New attempts to get North Korea to table

Published: June 24, 2009 at 1:37 PM

SEOUL, June 24 (UPI) -- Diplomats from South Korea and Moscow are looking at a session of five members of the six-party talks in an effort to get the sixth -- North Korea -- back to the table.

North Korea said it would withdraw from the six-party talks but, in fact, hasn't participated in a formal manner in some time.

The other six-party members -- China, Japan, Russia, South Korea and the United States -- have tried to coax Pyongyang back to the talks. Those meetings, centered on North Korea's nuclear weapons program, began in 2003, and the most recent formal sessions were in 2007.

Since then, however, North Korea has become more belligerent than diplomatic, carrying out a series of military tests, including an underground nuclear blast a month ago.

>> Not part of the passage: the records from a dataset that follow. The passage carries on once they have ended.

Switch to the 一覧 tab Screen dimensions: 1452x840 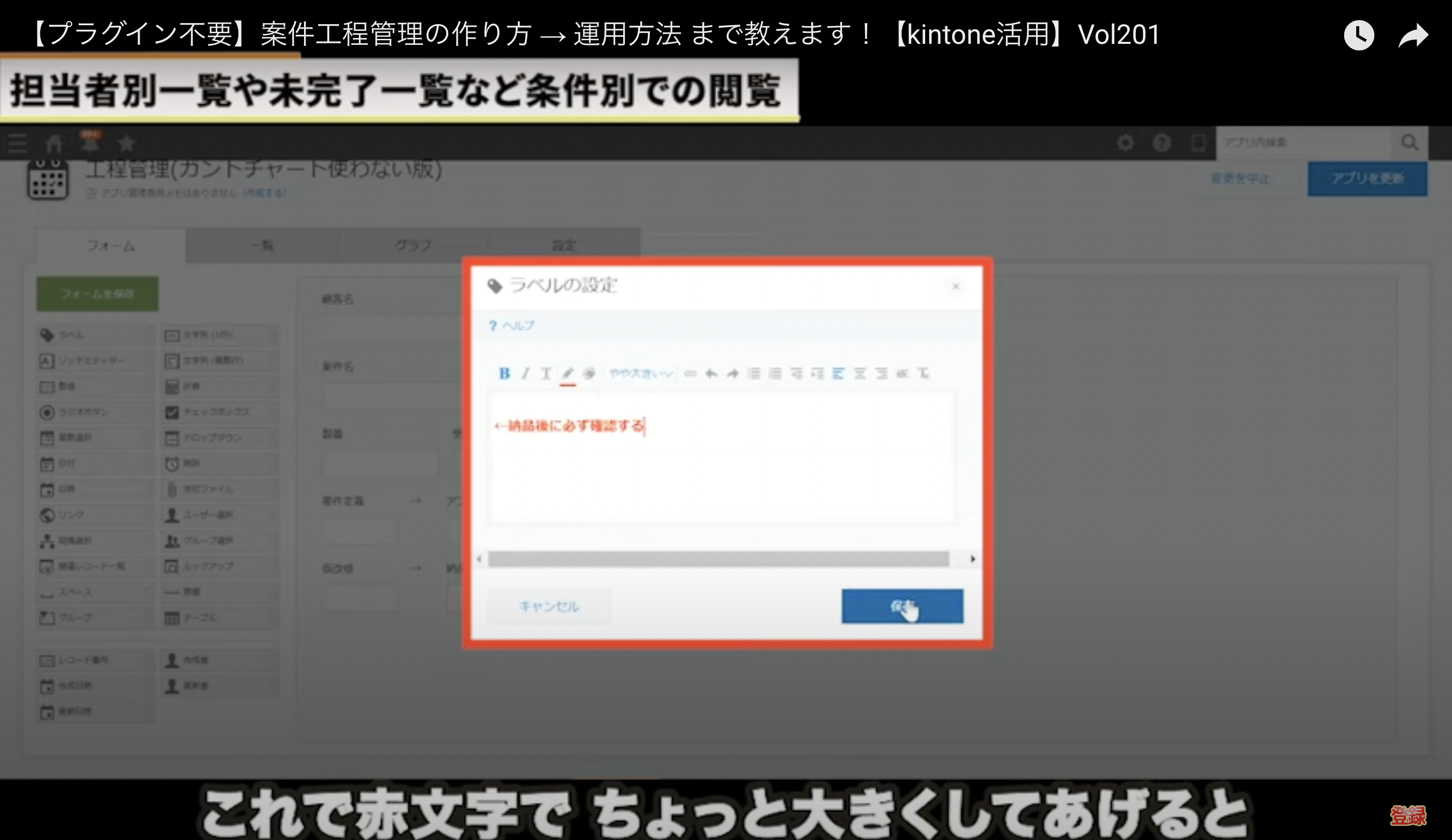(262, 246)
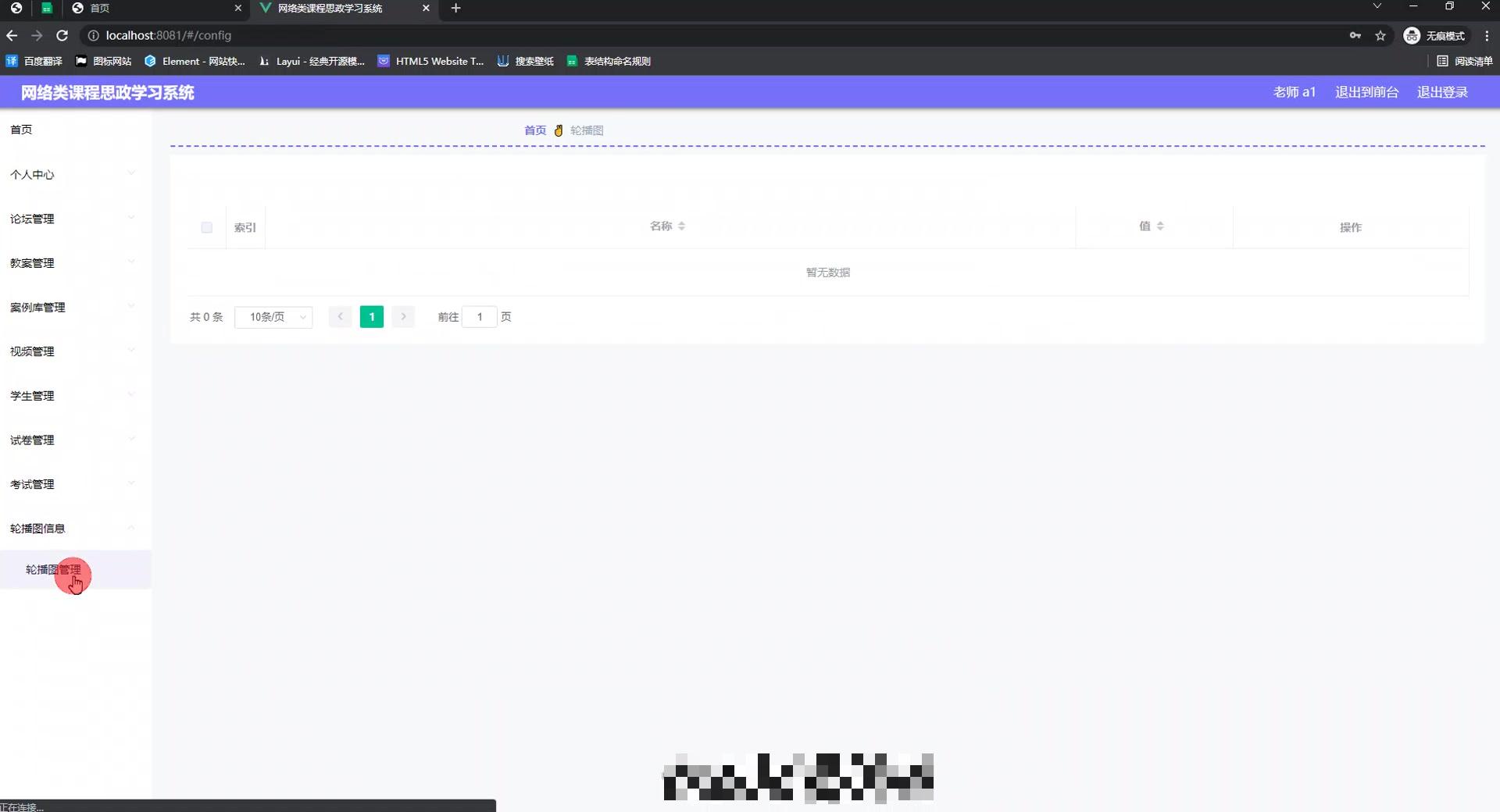Open the 首页 breadcrumb link

pos(534,130)
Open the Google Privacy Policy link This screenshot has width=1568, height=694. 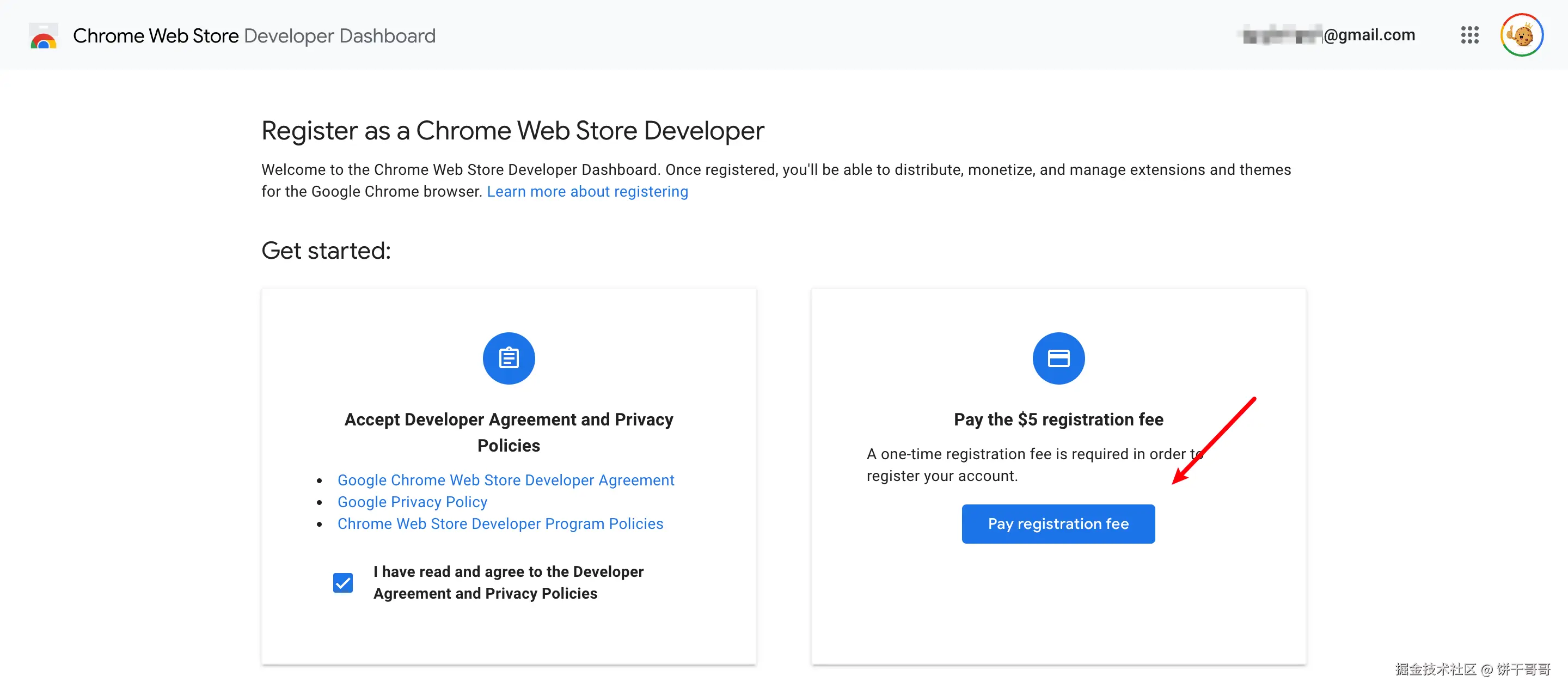coord(412,502)
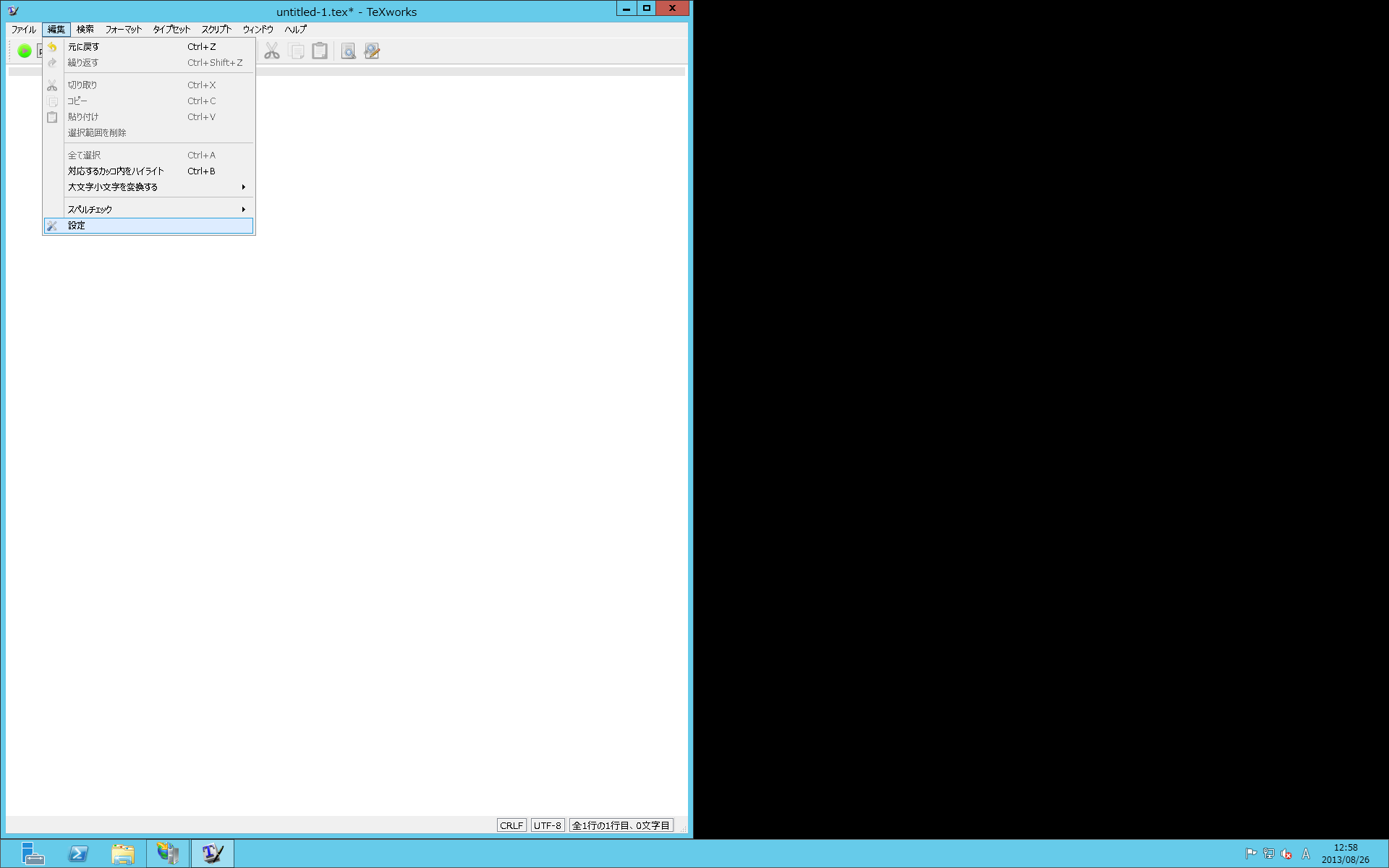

Those tests led to sanctions from the U.N. Security Council -- where six-party members China, Russia and the United States all have permanent seats. In response Pyongyang said it would never return to the six-party talks.

This week North Korea, which had already issued a similar statement about its west coast, sent the Japanese coast guard a warning for ships to stay away from the Korean east coast for a 16-day period beginning Thursday.

That message led East Asian analysts to believe North Korea is scheduling live-fire tests of short-range munitions. Intelligence agencies have also said Pyongyang could test a long-range missile, firing it toward Hawaii, around the time of the American July Fourth holiday.

While it isn't likely the rocket, which has an estimated range of 3,700 miles, could reach Hawaii 4,500 miles away, it could make many countries uncomfortable. Such a track would be over Japan, for instance.

South Korean negotiator Wi Sung-lac traveled this week to Russia for meetings with Deputy Foreign Minister Alexei Borodavkin. A communique from the men Wednesday outlined a plan for China, Japan, Russia, South Korea and the United States to meet and find a way to get North Korea back to negotiations. South Korean President Lee Myung-bak made a similar suggestion during his recent meeting with U.S. President Barack Obama.

"Such a decision should be reconsidered," Borodavkin said in an Itar-Tass report after he met with Wi. "Diplomacy should be employed to resolve the problem and there can be no other way than dialogue. Close cooperation among relevant parties is necessary."

The Wi-Borodavkin meeting occurred a week after China and Russia issued a joint statement urging Pyongyang get involved in the six-party talks.

Pyongyang hasn't responded directly to those overtures unless its saber-rattling could be seen as answer enough.

The United States is watching a North Korean ship suspected of carrying munitions. Pyongyang said an attempt to board the vessel -- allowed under the new set of Security Council sanctions -- would be an act of war.

The North's official Korean Central News Agency said, "It is little short of committing a suicide for the U.S. to push the situation on the peninsula to the worst crisis."